*Extrait du texte*
☆ ☆ ☆

Entretiens

Valeria Napoleone : collectionner au féminin pluriel

13.01.2023 |

Portrait de Valeria Napoleone devant : Lisa Yuskavage, True Blonde, 1998 ; Lily van der Stokker et Leo Kroll, Table et chaises, 2004 © Photo Philip Sinden, collection Valeria Napoleone

Italienne établie à New York et à Londres, Valeria Napoleone fut l’une des premières collectionneuses à s’engager à la fin des années 1990 pour la valorisation des artistes femmes. Sa collection, qui compte près de cinq cents œuvres, reflète avant tout un regard personnel. Entièrement dédiée aux artistes féminines de son temps, elle constitue un panorama unique de la création contemporaine, des années 1970 à nos jours. De Ghada Amer à Lise Soskolne en passant par Martha Friedman, Judith Hopf, Lisa Yuskavage, Amanda Ross-Ho, Frances Stark ou encore Andrea Büttner, Valeria Napoleone collectionne des œuvres d’artistes singulières qui questionnent notre époque et notre rapport aux clichés, à la sexualité, à l’économie, à la liberté… Au fil d’un parcours exigeant de collectionneuse et de mécène de l’art, cette férue de mode, excentrique et créative, a construit autour d’elle ce qu’elle considère comme une véritable « communauté » de femmes d’âges et de nationalités différents, dont les pratiques variées se réunissent autour des valeurs de courage et d’audace, loin des lois du marché de l’art.

Marion Vignal : Vous avez été l’une des premières à vous intéresser aux artistes femmes et à les soutenir en tant que collectionneuse et mécène. Comment cet engagement s’est-il construit ?

☆ ☆ ☆

*Extrait de données*
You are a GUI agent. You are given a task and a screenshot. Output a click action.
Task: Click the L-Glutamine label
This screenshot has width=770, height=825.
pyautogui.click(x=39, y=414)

☆ ☆ ☆

*Exercice court*
Recopiez le passage de l'entretien avec Valeria Napoleone qui commence aux mots "Marion Vignal : Vous" et se termine après "engagement s’est-il construit ?", en substituant "investissement" à "engagement".

*Sortie attendue*
Marion Vignal : Vous avez été l’une des premières à vous intéresser aux artistes femmes et à les soutenir en tant que collectionneuse et mécène. Comment cet investissement s’est-il construit ?